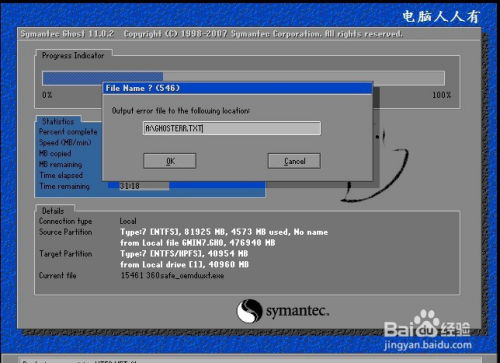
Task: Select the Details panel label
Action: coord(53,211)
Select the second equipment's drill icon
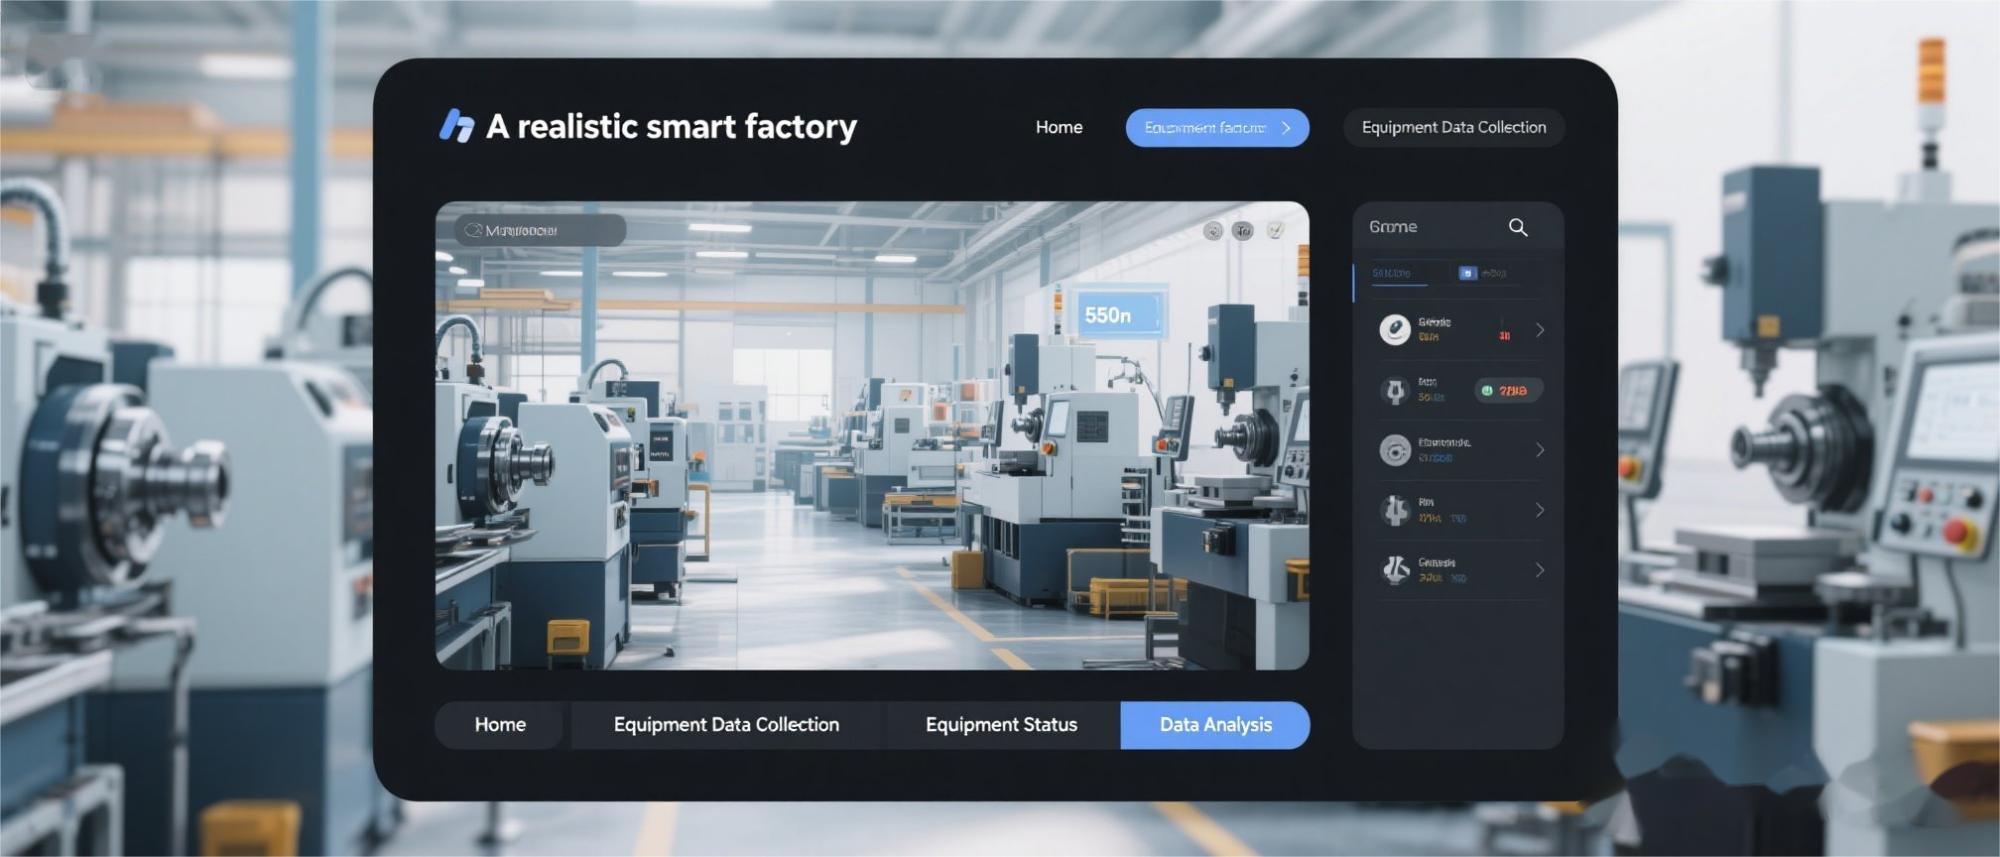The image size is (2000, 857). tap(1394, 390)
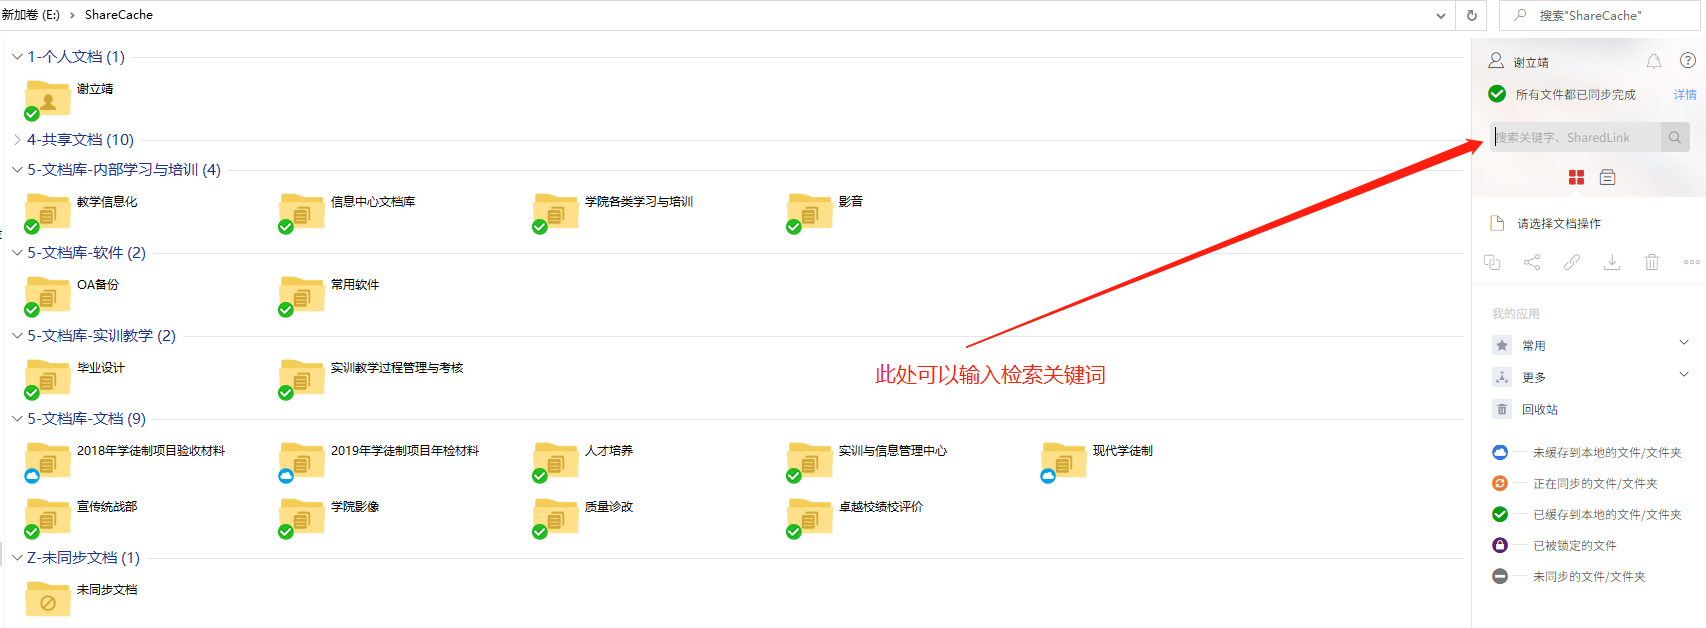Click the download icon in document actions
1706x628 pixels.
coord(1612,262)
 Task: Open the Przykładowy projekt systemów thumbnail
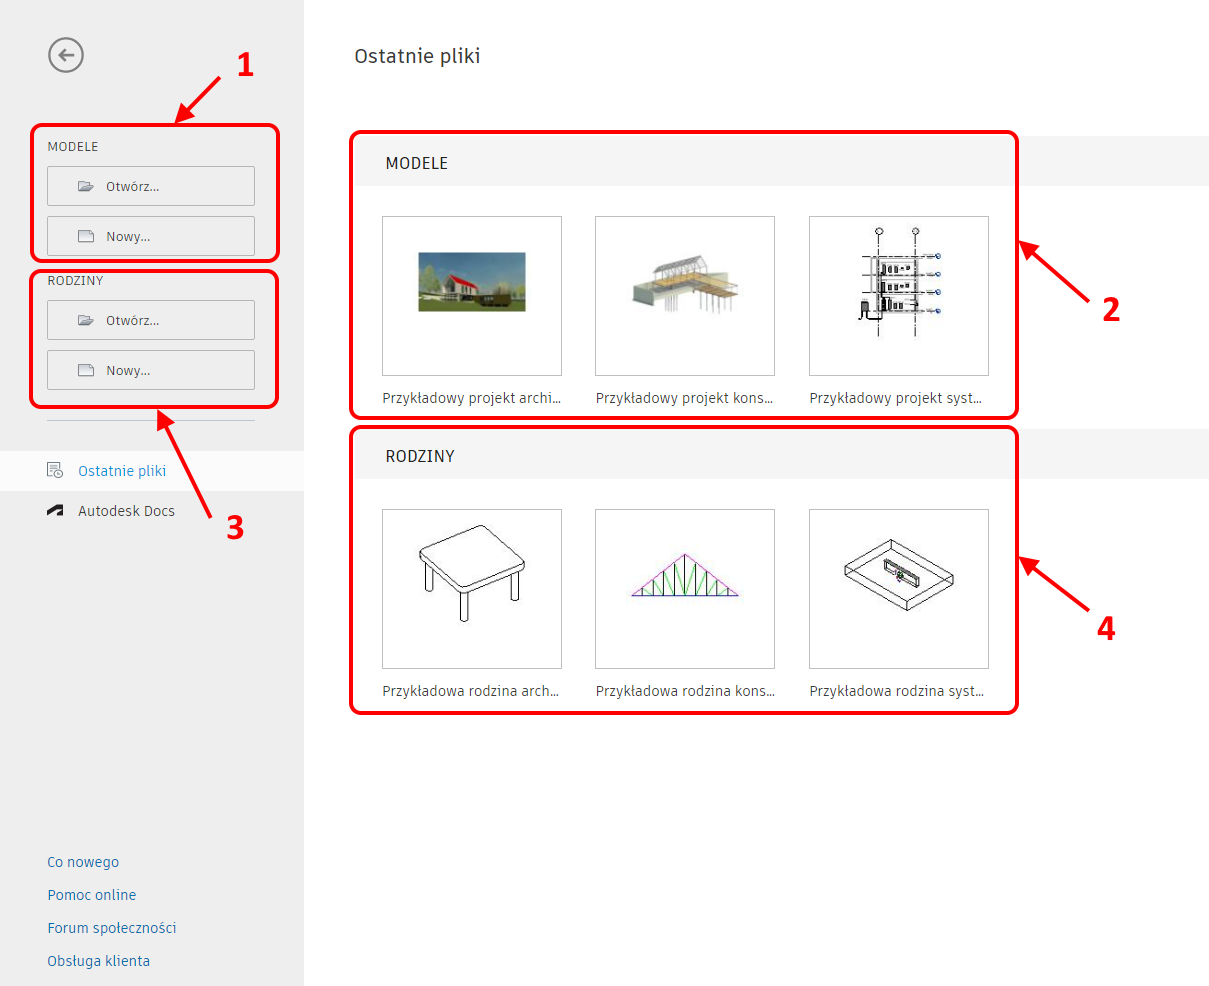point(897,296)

[PROBLEM STATEMENT]: Pictures are not part of the answer, which must be the exact lines from the one holding "Select the second equipment's drill icon" through the end of the material, both ends included.

[RESULT]:
Select the second equipment's drill icon
The image size is (2000, 857). tap(1394, 390)
Click the download icon in document actions
1706x628 pixels.
coord(1612,262)
 Task: Open the Przykładowy projekt systemów thumbnail
point(897,296)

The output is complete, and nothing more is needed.